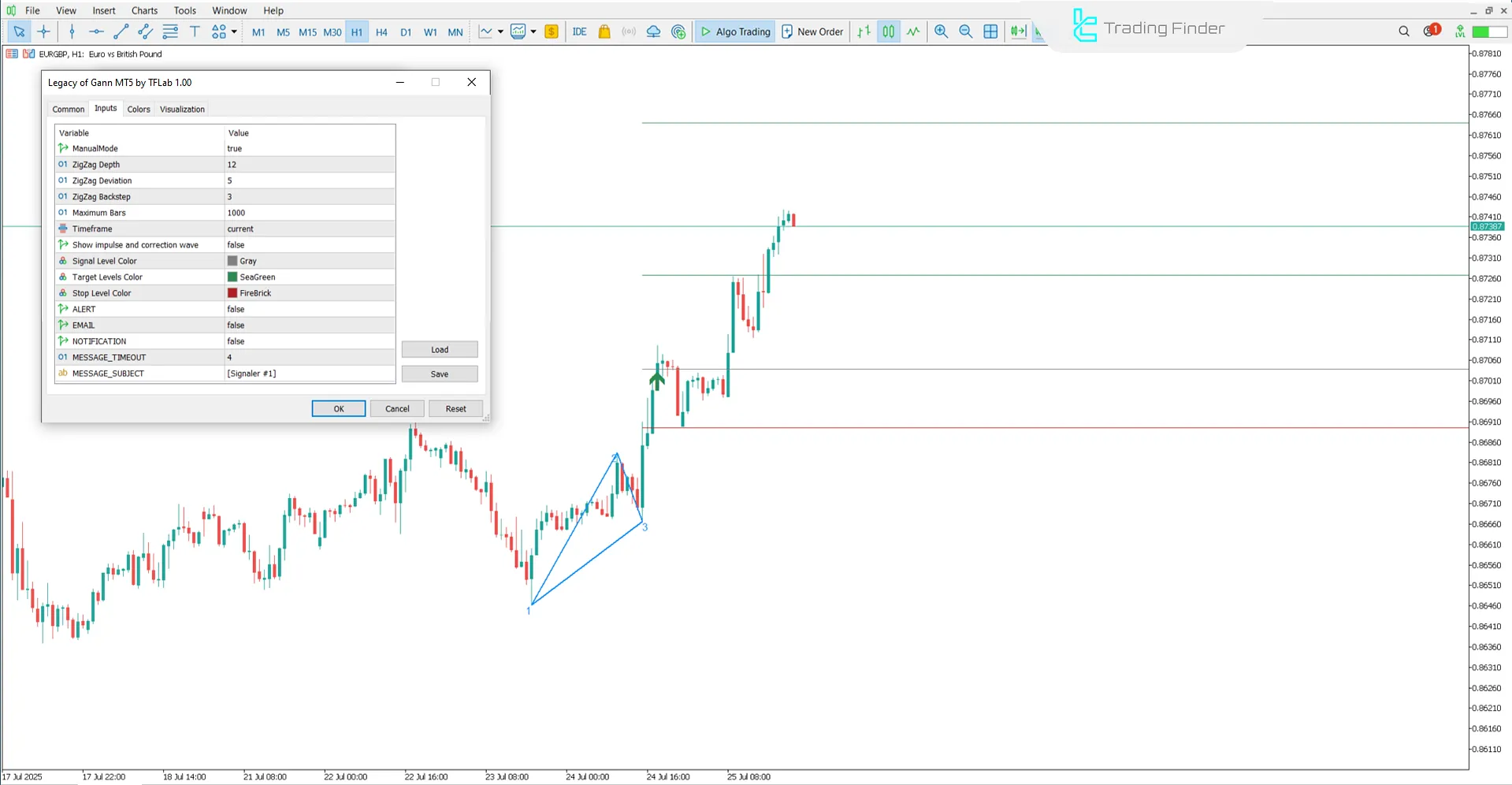Select the Text annotation tool

(195, 32)
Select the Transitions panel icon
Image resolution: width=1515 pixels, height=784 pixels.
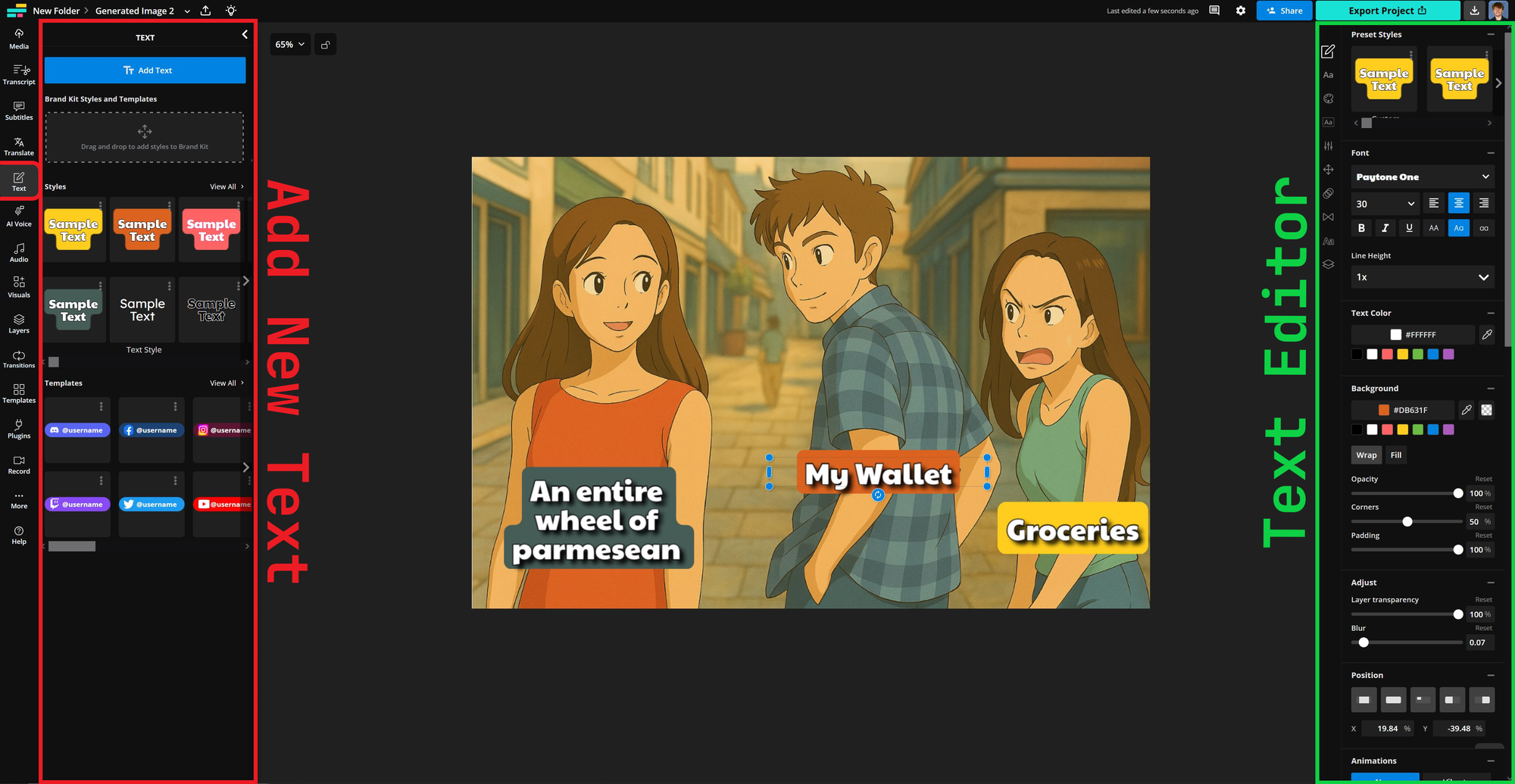pos(18,358)
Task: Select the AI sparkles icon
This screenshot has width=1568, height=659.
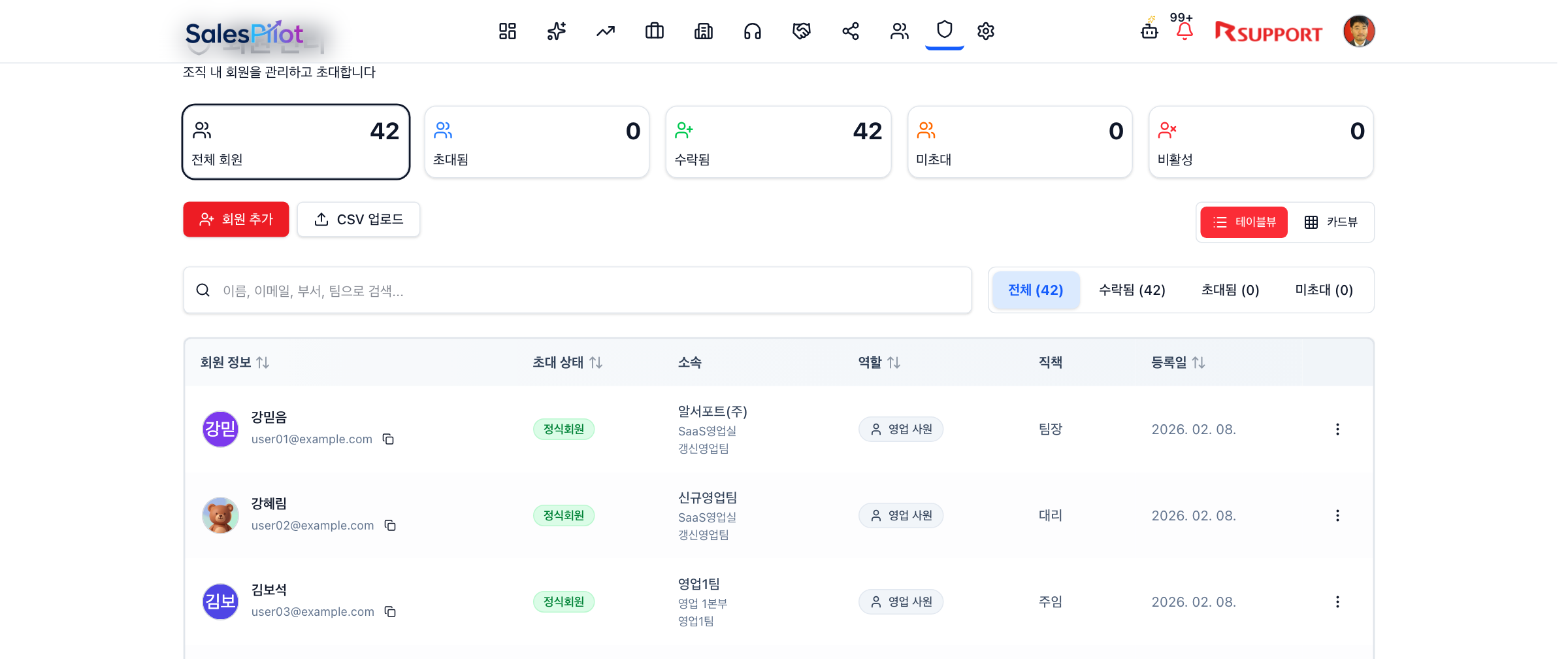Action: [x=556, y=31]
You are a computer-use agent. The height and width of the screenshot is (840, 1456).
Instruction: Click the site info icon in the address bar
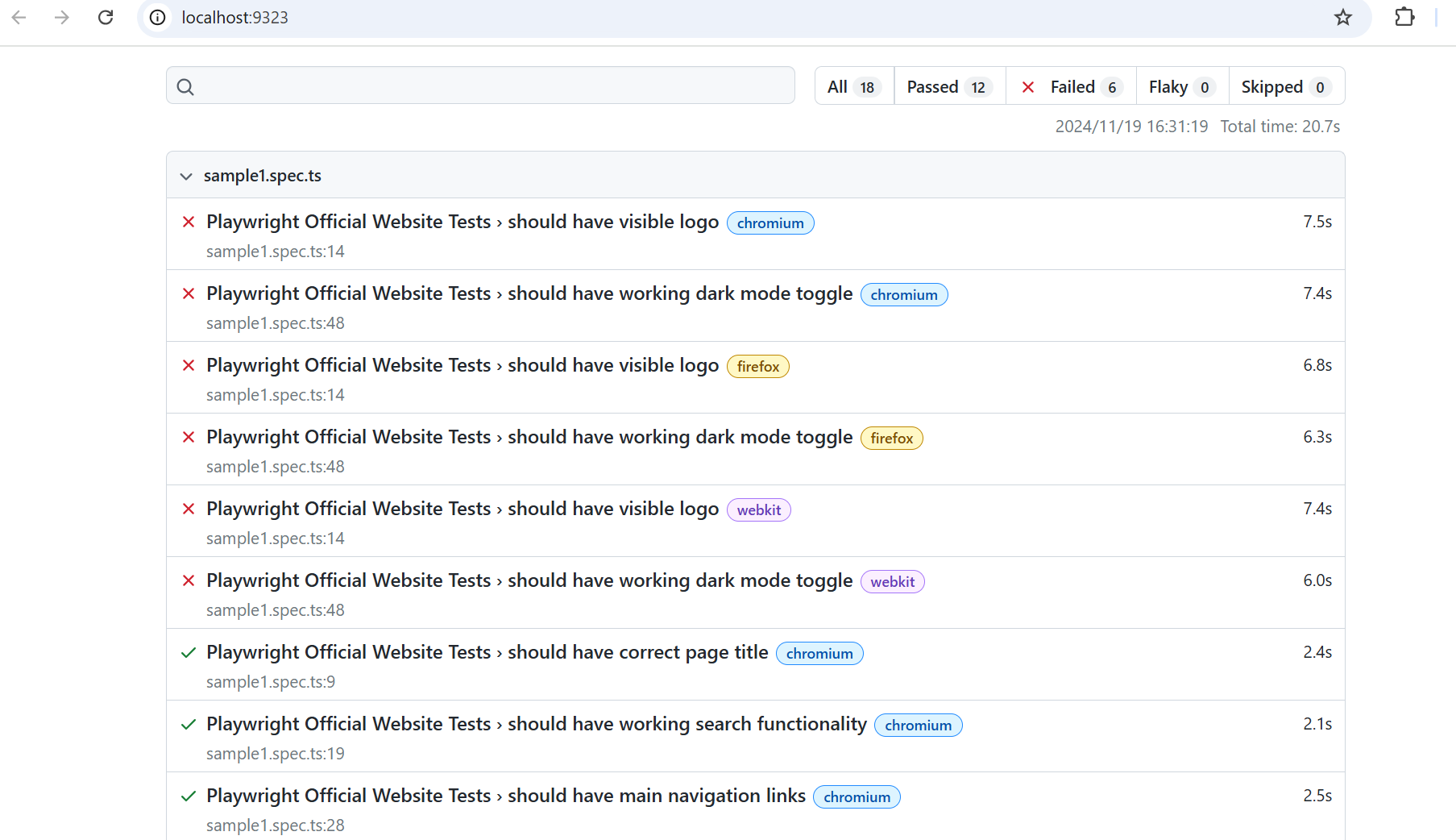157,17
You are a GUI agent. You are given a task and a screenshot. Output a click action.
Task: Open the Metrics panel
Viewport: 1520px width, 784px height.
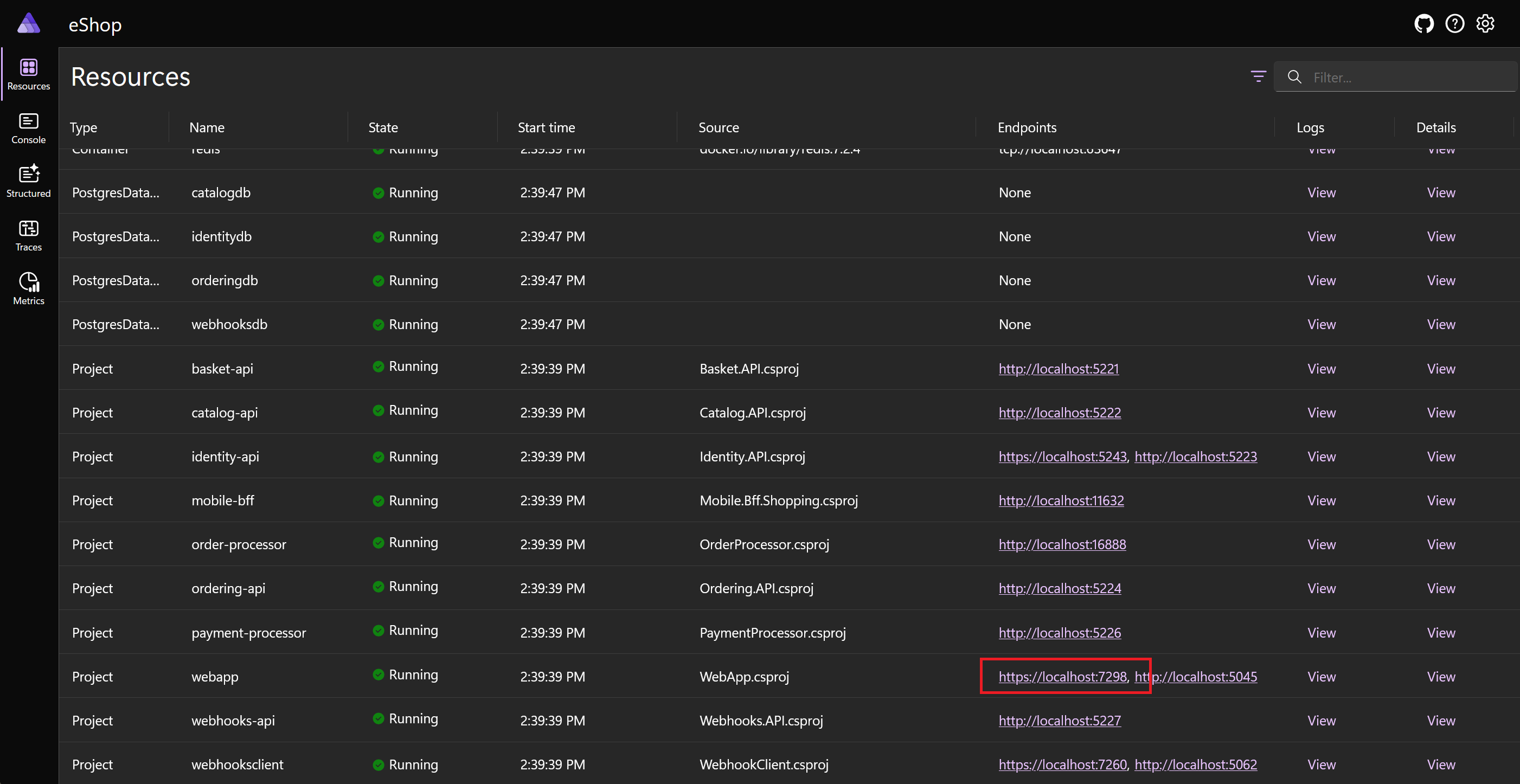click(x=28, y=287)
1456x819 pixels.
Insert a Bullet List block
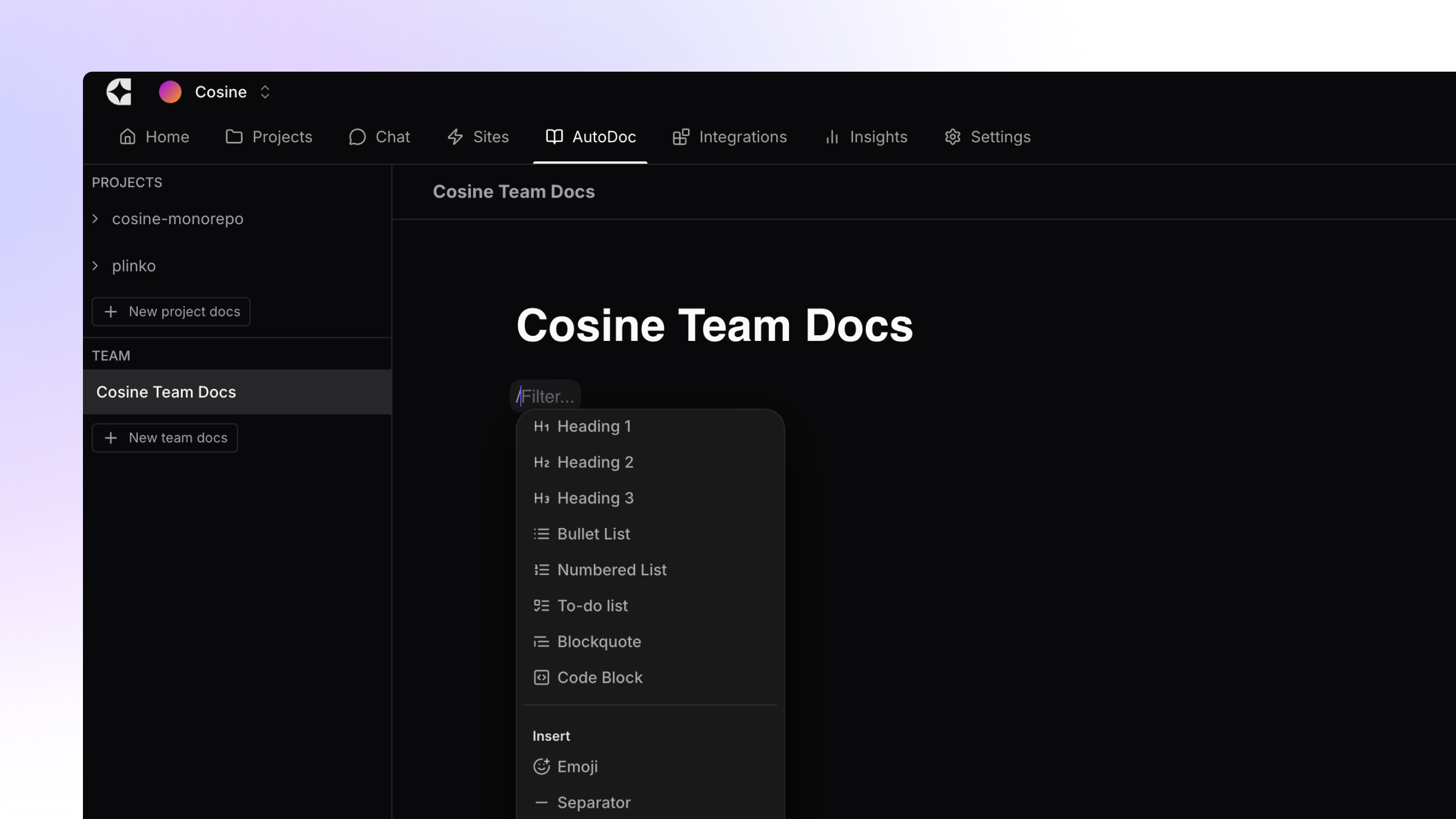tap(593, 533)
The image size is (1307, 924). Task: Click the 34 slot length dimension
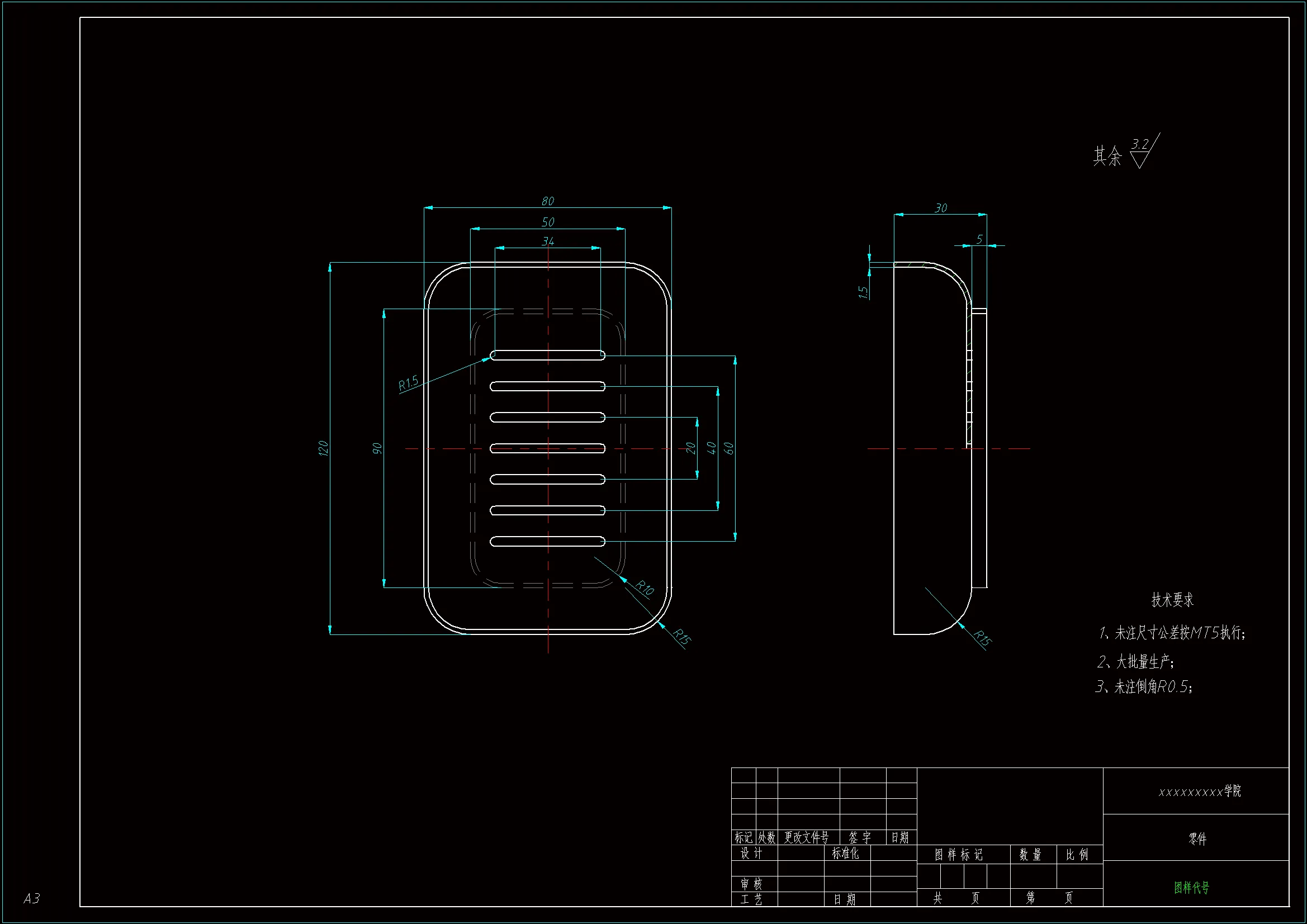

☆ ☆ ☆ ☆

• **WHAT YOU WILL DO**
Line count for the word "panel": tally the lines in the records that include it and give only the result.

• **SOLUTION**
2